When R.J. Reynolds and Lorillard merged in a $27 billion transaction in June 2015, Reynolds had to sell four of its brands to ITG to secure antitrust clearance.
The transferred brands were valued at about $7 billion.
Minnesota claims that under the asset purchase agreement, ITG assumed Reynolds’ and Lorillard’s obligation to make settlement payments related to the transferred brands., and that ITG was also to join the settlements with Minnesota, Florida, Mississippi and Texas.
Minnesota says the calculation is premised on an agreement that the tobacco manufacturers would pay Minnesota an agreed upon pro rata share of a total pool of annual payments made to all states.
According to the complaint, the pro rata share is 2.55 percent and the base amount, since 2003, has been $8 billion.

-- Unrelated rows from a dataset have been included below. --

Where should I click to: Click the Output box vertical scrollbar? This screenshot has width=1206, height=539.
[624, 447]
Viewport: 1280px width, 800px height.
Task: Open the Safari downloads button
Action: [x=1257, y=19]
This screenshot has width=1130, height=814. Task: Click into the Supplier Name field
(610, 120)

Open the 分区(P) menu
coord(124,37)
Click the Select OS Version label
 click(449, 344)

But due to inflation, the base amount for 2016 was adjusted upward to $13.9 billion, Minnesota says.
Though tobacco sales have declined since the agreements were reached, “there has also been an upward profit adjustment because they aggregate net profits of the settling tobacco companies have been higher than they were in 1997, even after adjusting for inflation,” according to the complaint.
But Minnesota says ITG has not made settlement payments to it, and Reynolds also refused to make settlement payments on the transferred brands.

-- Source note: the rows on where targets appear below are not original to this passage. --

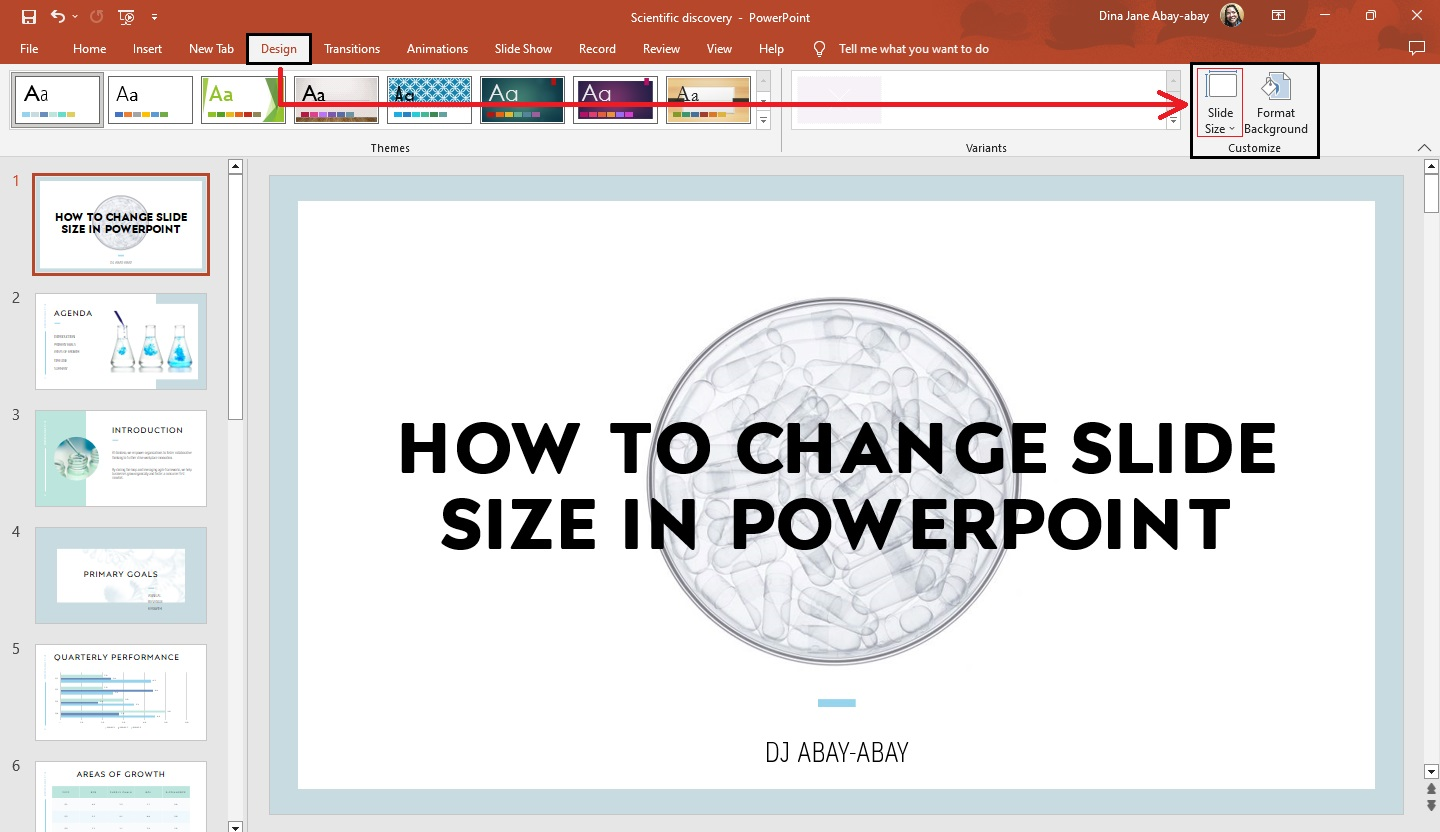
Task: Open the Record ribbon tab
Action: (597, 48)
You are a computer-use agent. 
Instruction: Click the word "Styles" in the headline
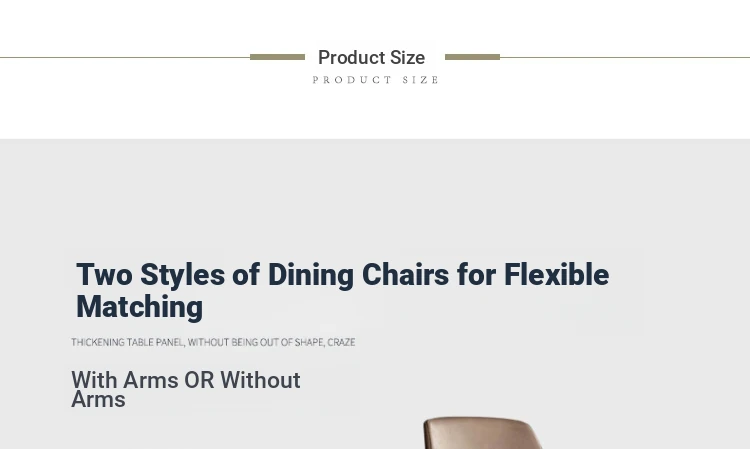182,276
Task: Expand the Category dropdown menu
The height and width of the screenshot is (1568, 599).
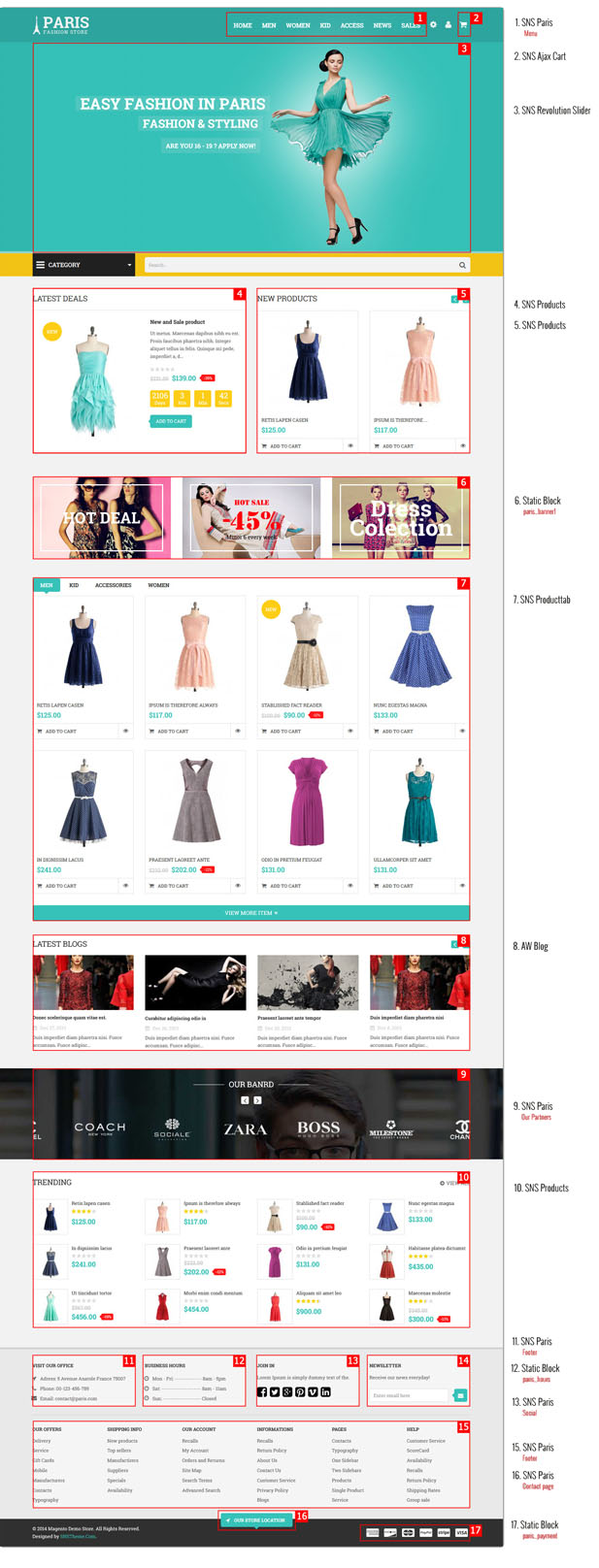Action: [83, 265]
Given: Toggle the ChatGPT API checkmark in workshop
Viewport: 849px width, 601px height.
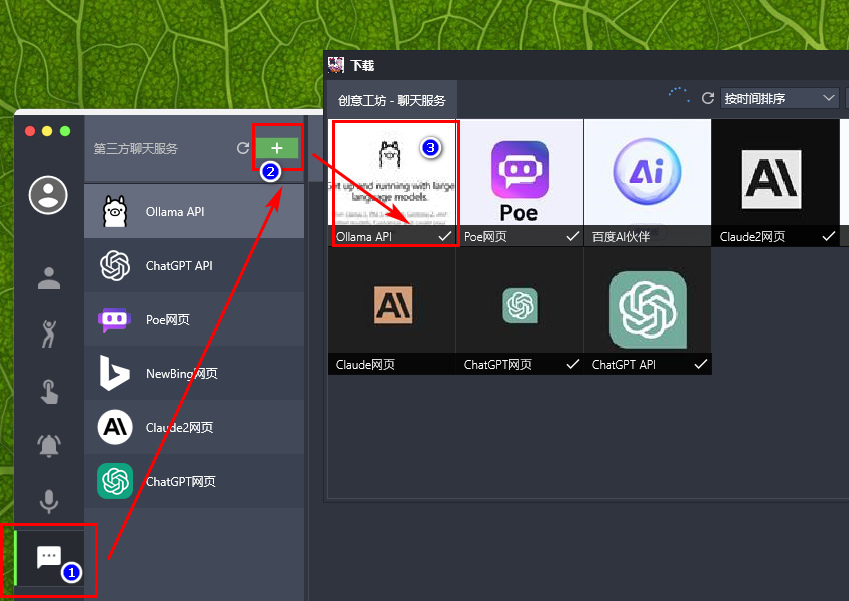Looking at the screenshot, I should 701,364.
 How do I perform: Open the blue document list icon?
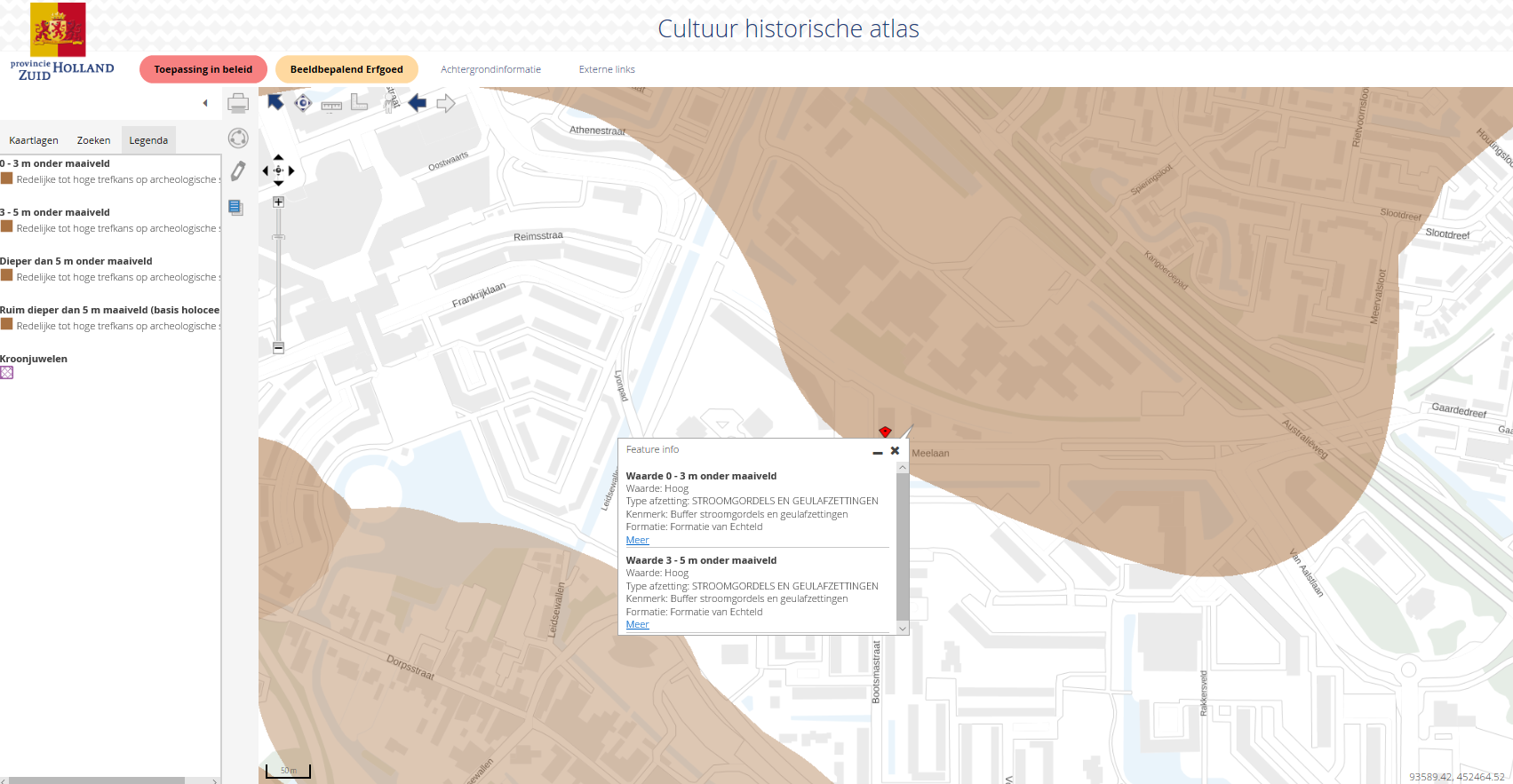coord(235,207)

“The exclusion of ITG’s sales and profits on the transferred brands has had two impacts on the calculation of Minnesota’s settlement payment,” the complaint states. “First, it has lowered the tobacco sales used in volume adjustment calculation, making the downward volume adjustment larger. Second, it has lowered the profits used in the net profit adjustment, making the upward profit adjustment smaller.”
ITG said in a statement, “We have litigated this same issue in Florida and won. We are not able to offer specific comments on pending litigation, but look forward to vigorously defending our interests in the Minnesota court.”
State officials did not respond to a request for comment.
Minnesota claims that ITG has breached its settlement contract and it seeks an order requiring ITG join the settlement agreement as a “Settling Defendant.” It also seeks an order that the settlement payments for 2015 through 2017 be recalculated to include ITG’s sales and profits on the transferred brands.